The family of Aaron Christensen, 49, a Portland resident who was shot and killed by another climber while climbing Cascade Mountain with his dog last summer, plans to file a lawsuit against the Lewis County Sheriff’s Department. Christensen went on a camping trip with his friends and left on August 19 with his 4-month-old puppy, Buzo, to visit Wallup Lake, a 10-mile round trip. But he didn’t return until the next day, and the Sheriff’s Department received reports from other hikers of the body of a man and dog halfway down the trail.
The sheriff dispatched to the scene reported that the man (Christensen) had been stabbed in the chest by a tree branch and that there was no need to investigate as it was not a murder case. But two days later, Lewis County resident Isan Asvak, 20, appeared before the Sheriff’s Department and confessed to shooting Christensen. He said he was going up to meet his father, who had gone on a bear hunt near the lake with his girlfriend at the time (16), in the middle of the night, when he heard what appeared to be a mountain lion roaring and became frightened and fired a single shot at the black object.
The investigation went astray again during the autopsy process. The coroner confirmed that the bullet that killed Christensen was fired from Asbak’s handgun, but he may have suffered a heart attack before being shot, and marijuana was found in his body tissue, suggesting drug addiction may have been the cause.
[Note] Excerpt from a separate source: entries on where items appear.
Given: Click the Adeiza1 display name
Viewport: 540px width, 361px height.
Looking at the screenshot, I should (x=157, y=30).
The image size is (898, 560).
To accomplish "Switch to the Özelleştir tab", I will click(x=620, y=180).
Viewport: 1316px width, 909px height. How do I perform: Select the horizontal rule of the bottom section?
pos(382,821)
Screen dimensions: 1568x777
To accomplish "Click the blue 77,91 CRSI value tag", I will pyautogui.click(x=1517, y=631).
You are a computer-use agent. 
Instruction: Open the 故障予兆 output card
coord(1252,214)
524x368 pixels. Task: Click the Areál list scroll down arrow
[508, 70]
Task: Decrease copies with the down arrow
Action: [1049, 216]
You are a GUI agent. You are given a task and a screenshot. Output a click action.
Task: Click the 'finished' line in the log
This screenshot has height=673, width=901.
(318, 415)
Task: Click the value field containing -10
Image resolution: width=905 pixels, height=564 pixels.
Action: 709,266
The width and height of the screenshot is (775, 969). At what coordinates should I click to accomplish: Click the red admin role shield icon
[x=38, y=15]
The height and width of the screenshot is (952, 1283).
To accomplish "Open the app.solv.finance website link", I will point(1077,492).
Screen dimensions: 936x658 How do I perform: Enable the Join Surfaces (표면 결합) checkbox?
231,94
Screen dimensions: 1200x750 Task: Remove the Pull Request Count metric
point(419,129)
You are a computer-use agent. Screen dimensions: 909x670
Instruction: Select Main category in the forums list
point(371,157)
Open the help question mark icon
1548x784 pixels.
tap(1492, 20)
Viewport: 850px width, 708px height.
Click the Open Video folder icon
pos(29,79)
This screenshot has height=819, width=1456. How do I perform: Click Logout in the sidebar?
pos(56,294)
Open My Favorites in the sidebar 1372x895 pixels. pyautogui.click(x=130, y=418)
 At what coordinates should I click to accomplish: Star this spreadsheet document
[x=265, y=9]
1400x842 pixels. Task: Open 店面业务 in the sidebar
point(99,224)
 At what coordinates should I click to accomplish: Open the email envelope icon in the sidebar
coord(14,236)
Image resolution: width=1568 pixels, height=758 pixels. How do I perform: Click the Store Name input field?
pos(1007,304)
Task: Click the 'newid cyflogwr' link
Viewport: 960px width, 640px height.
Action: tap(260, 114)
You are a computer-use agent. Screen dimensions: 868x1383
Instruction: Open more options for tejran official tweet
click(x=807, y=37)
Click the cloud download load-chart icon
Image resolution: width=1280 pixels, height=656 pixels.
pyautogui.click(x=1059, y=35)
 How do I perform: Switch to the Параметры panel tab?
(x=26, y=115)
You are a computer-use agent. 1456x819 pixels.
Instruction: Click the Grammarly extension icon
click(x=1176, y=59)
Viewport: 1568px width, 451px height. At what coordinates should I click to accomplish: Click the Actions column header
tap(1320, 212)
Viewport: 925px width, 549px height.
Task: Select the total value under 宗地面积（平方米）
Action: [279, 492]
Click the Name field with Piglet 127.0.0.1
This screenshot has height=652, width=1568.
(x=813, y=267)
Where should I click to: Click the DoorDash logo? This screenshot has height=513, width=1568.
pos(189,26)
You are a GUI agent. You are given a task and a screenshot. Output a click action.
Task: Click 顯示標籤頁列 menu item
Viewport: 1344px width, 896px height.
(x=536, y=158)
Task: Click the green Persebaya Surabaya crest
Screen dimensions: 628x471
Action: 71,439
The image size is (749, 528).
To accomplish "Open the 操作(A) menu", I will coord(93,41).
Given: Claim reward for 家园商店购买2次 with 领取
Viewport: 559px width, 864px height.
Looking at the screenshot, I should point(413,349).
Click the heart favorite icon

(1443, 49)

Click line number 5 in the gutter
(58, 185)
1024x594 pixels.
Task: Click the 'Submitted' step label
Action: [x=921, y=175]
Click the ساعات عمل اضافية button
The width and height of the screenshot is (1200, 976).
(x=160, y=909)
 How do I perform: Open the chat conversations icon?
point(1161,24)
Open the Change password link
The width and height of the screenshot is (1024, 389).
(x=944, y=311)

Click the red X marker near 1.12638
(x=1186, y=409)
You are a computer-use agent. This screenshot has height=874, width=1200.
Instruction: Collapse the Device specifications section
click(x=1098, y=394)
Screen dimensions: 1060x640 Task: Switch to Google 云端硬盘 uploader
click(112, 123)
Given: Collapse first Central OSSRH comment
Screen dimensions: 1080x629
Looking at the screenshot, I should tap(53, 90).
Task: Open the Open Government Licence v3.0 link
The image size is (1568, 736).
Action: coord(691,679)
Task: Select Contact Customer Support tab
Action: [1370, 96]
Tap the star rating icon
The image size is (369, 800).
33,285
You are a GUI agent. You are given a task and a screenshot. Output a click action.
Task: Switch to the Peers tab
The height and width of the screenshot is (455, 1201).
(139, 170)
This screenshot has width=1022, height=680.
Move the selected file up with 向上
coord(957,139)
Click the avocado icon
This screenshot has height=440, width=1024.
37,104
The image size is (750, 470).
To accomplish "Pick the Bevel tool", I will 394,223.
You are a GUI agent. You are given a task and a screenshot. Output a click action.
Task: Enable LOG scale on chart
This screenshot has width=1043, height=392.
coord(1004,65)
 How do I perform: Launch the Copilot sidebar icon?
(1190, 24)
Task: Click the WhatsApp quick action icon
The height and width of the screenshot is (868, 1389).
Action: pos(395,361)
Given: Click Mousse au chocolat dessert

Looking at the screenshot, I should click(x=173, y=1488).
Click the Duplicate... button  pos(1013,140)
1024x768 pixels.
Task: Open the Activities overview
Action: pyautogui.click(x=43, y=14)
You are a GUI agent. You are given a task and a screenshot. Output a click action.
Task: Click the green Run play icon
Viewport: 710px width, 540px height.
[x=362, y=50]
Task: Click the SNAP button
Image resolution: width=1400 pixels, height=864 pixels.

Further complicating the matter, DNA from the puppies was found in the bullets extracted from Christensen’s body. Prosecutor Jonathan Meyer, who oversaw the case, found that the coroners dissected both Christensen and the puppy at the same time with the same instrument (surgical knife).
Autopsies do not have veterinary licenses. Prosecutor Mayer told Christensen’s family in April, half a year after the incident, that if the Lewis County Sheriff’s Department had investigated the case with suspicion from the beginning as a murder case, other evidence might have come out. Park was not prosecuted as a criminal offender for reckless or negligent shooting. The Christensen family initially expressed their intention to sue the county coroner, who did not have a veterinary license, in federal district court for allegedly delaying the investigation by mutilating Pazzo’s body.